You Don’t Know How to Prioritize Yourself
Have you ever taken yourself on a date? If you haven’t, the time to do so might be now. It can be hard to do things alone, I know, but you’re totally capable of doing hard things. Learning to enjoy your own company can also be highly beneficial in building self-confidence. Maybe there’s a class you’ve been wanting to take, or you’ve always thought it could be fun to go to a coffee shop with a book. Remember that you’re the main character in your life, and doing the things that make YOU happy is the most important thing here. If you feel like you haven’t felt that way in a long time, you might find that learning to enjoy your own company is exactly what you need.
You Just Got Out of a Relationship
Maybe you really do struggle with being alone. It can be tempting, especially when one relationship ends, to immediately get back out there. But what if you were to take some time to reflect on the relationship that just ended? Did you see your friends a lot less while in this relationship? Did you stop prioritizing yourself and your needs? Were you happy? It can be important to reflect on these things, and that isn’t something that can necessarily be done if dating immediately becomes the new focus. You deserve to take some time to not only grieve the relationship but to work on finding out what your needs and desires are in the next relationship you have.
You Have No Idea What You Want
Maybe you just read that last paragraph and thought to yourself, “Wow, I actually don’t know what I want.” The things you’re looking for in a significant other (or others!) are allowed to change. Maybe you thought you wanted to get married and have kids, but now you’re just not sure if that makes sense for you. Maybe you like the idea of non-monogamy, but you don’t really know what your boundaries would be.

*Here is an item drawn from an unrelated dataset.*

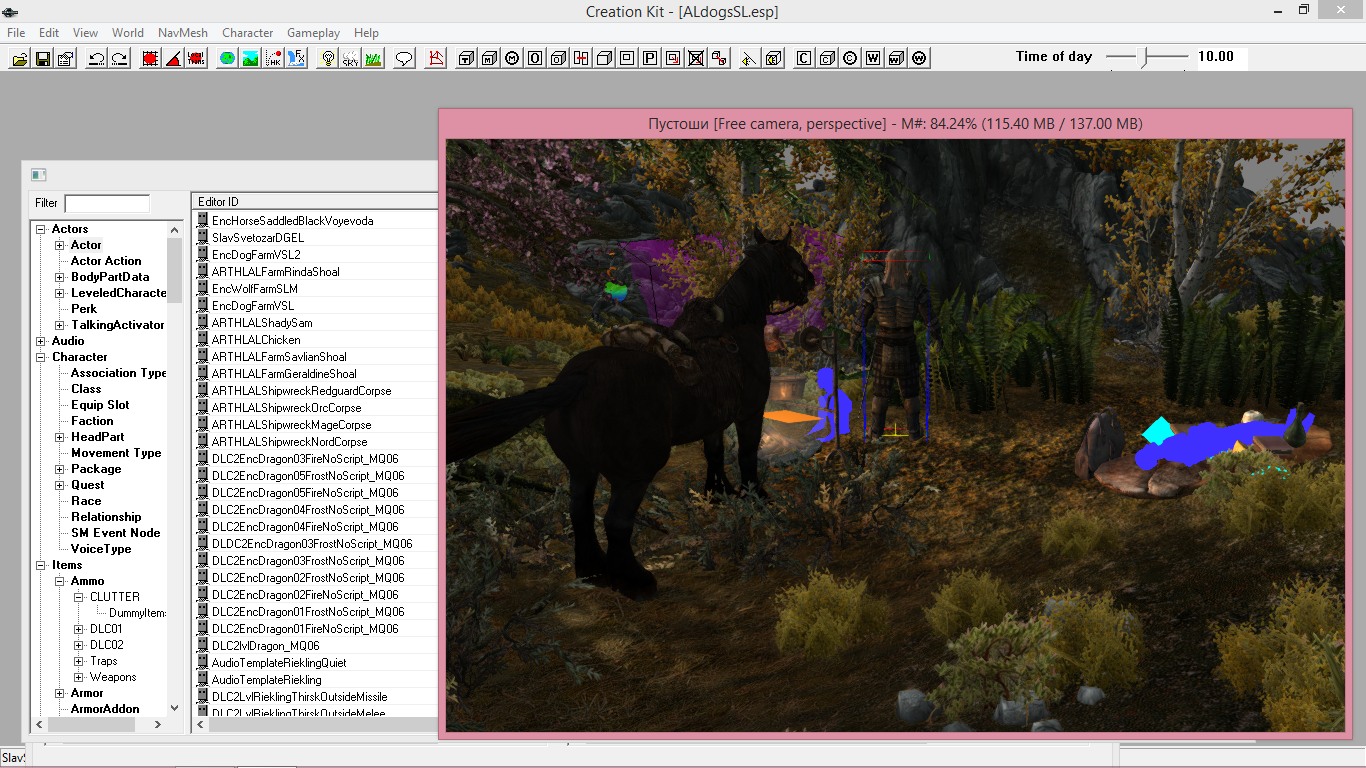
Task: Click the red Navmesh editing icon
Action: pyautogui.click(x=436, y=59)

There are so many possibilities for the way you can approach relationships, and it’s okay if you have no idea what you want right now. Did you know that therapy can actually help you with this? Therapy can not only help you to discover what you’re looking for; it can also help you to communicate your needs and desires to potential partners. Because maybe you’ve realized that you’re not better off single right now and that you want to see what’s out there. This is totally okay!
It’s also okay to realize that, you know what? You kind of like the idea of learning to prioritize yourself and your friendships. We’re here to help you with that, too.